Перездоровавшись с прежними знакомыми, он не стал ждать, пока они представят ему меня, а сам с места — в карьер:
— А теперь поглядим-ка поближе на вашего хваленого поволжского Микулу Ссляниновича. Ага, так, так. Вижу — правда, крепыш! Ну, да ничего, мы и не таких с ног сваливали…
И весь светясь приветливым и шутливым озорством, сначала крепко-крепко, что есть силы, стал жать мою руку, встретив такое же ответное рукопожатие, прощупал мои мускулы, многозначительно промычал: ‘Гм’. И вдруг с раскатистым смехом ухватил меня, что называется ‘под силки’…
Особенным силачом считать себя я не мог. Однако же в выпускном классе Юрьевской гимназии я был первым по держанию тяжестей на вытянутой руке, напряжением бицепсов рвал крепко натянутые на них бечевки и мог перекреститься двухпудовою гирею. Но насколько же мне было далеко хотя бы, например, до Максима Горького, крестившегося такою же гирею пять раз подряд, а когда был особенно ‘в форме’, то и семь раз! Но такие, как он, встречались нечасто. И хотя на этот раз нападение было внезапное, я с ним справился: качнулся, выгнулся, устоял, сверху перехватил и сковал обе руки нападающего, словно тугим поясом, и быстрым рывком сложил его на соседнюю кровать.
Он быстро вскочил с постели, всем видом своим выражая крайнее недоумение.
— Эт-то что такое? Секретный прием, что ли? Н-нет, не тут-то было! Это же просто случайность… внезапность… А ну-ка, еще раз… Потягаемся по-настоящему, с чувством, с толком, с расстановкой…
Схватились снова — и немного погодя, с тем же результатом.
— Нет, каков? Видели вы что-нибудь подобное? Так меня осрамить! Дважды подряд! И он думает, что это ему так и пройдет? Нет, отомщу, как Бог свят, отомщу! Попадется еще мне врасплох, узнает, что значит ‘охотник ахнуть не успел, как на него медведь насел!’.
Я посмеивался.
— Нет, вы не думайте, что он бросает слова на ветер, — со звонким смехом предупреждала меня одна из его старых приятельниц. Вы лучше будьте с ним начеку — у него уж, наверно, готовится для вас какая-нибудь западня: вы еще не знаете, сколько в нем сидит ребячливости и озорства!
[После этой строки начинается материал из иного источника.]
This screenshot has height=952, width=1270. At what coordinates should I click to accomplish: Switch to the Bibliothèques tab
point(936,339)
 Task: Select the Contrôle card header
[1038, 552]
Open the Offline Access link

И в самом деле ~- не прошло и недели, как мне пришлось это пропущенное было мною мимо ушей предостережение вспомнить.
Я жил довольно далеко за городом, как-то поздно засидевшись у Семена Акимовича, я принял его предложение у него заночевать. И вот ранним утром, на заре, я пробудился, сам не понимая, что со мною происходит. На меня что-то навалилось, глаза у меня не раскрывались, чем-то залепленные, все лицо сминалось под чем-то влажным, скользким и мягким. Едва разобрал ликующие звуки знакомого голоса: ‘Ага, попался? А ну-ка еще… и еще… ‘Охотник ахнуть не успел, как на него медведь насел…’ А месть сладка!’.
Поняв все, я высвободился, поднялся и, придерживая одной рукой ‘мстителя’, другою ощупал свое лицо… На нем было размазано, думается, не менее полуфунта… сливочного масла! Мне ничего не оставалось, как перевернуть роли: навалиться на ‘мстителя’ и, елико возможно, не остаться в долгу — сгребать полной пригоршней масло со своей физиономии и усердно перемещать его на физиономию ‘противника’… Конечно, оба мы хохотали, точно исступленные. Скажи мне кто-нибудь днем раньше, что я способен на двадцать седьмом году жизни вести себя так безоглядно по-мальчишески, ни за что бы не поверил. Но не один я испытывал всю заразительность веселой и шальной ребячливости Семена Акимовича, когда на него ‘накатывало’…
Оригинальна была вся фигура, оригинальна и личная судьба Семена Акимовича. Еще подростком, на пороге 70-х годов, попал он в водоворот еврейского ‘просветительства’, властно захвативший целое поколение. Оно характеризовалось прежде всего внутренним отталкиванием от всех традиций, от всего старого бытового уклада еврейской жизни. Это было нечто вроде запоздавшего на еврейской улице вольтерианства с примесью местно-русского нигилизма.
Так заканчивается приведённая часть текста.